=== Aim of the exercise ===
Copy exactly the lines that run from the one containing "Damn That Looks Good (180, 130)" through the end of the entries, both ends included.

::: Given records

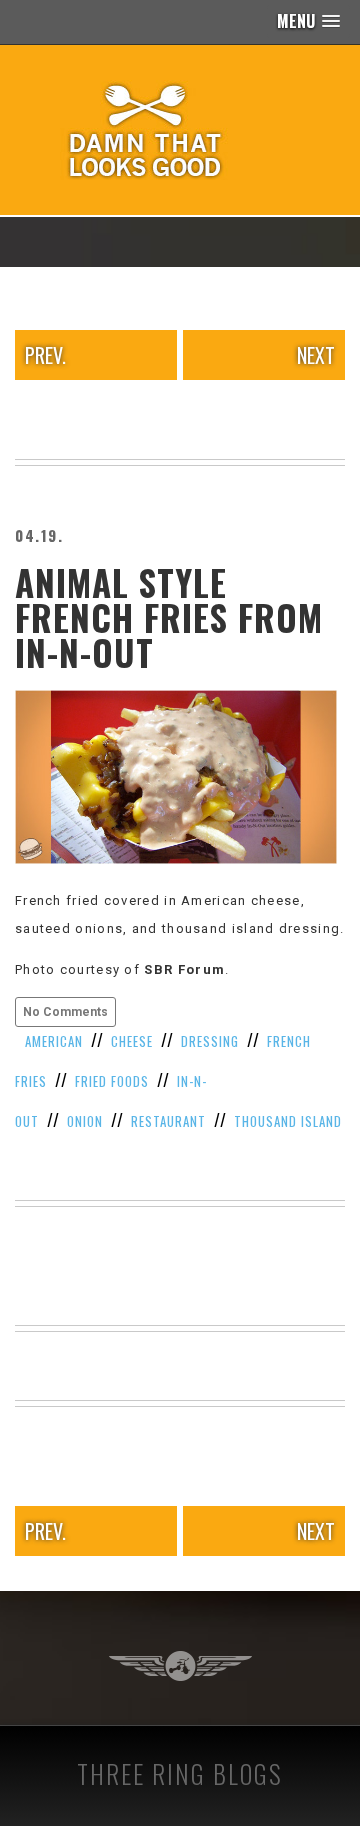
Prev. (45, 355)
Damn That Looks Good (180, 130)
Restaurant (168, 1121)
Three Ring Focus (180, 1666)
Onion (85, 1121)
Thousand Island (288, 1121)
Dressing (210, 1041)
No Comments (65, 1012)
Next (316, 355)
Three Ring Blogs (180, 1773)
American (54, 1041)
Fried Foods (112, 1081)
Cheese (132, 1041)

::::::

=== Answer to this exercise ===
Damn That Looks Good (180, 130)
Restaurant (168, 1121)
Three Ring Focus (180, 1666)
Onion (85, 1121)
Thousand Island (288, 1121)
Dressing (210, 1041)
No Comments (65, 1012)
Next (316, 355)
Three Ring Blogs (180, 1773)
American (54, 1041)
Fried Foods (112, 1081)
Cheese (132, 1041)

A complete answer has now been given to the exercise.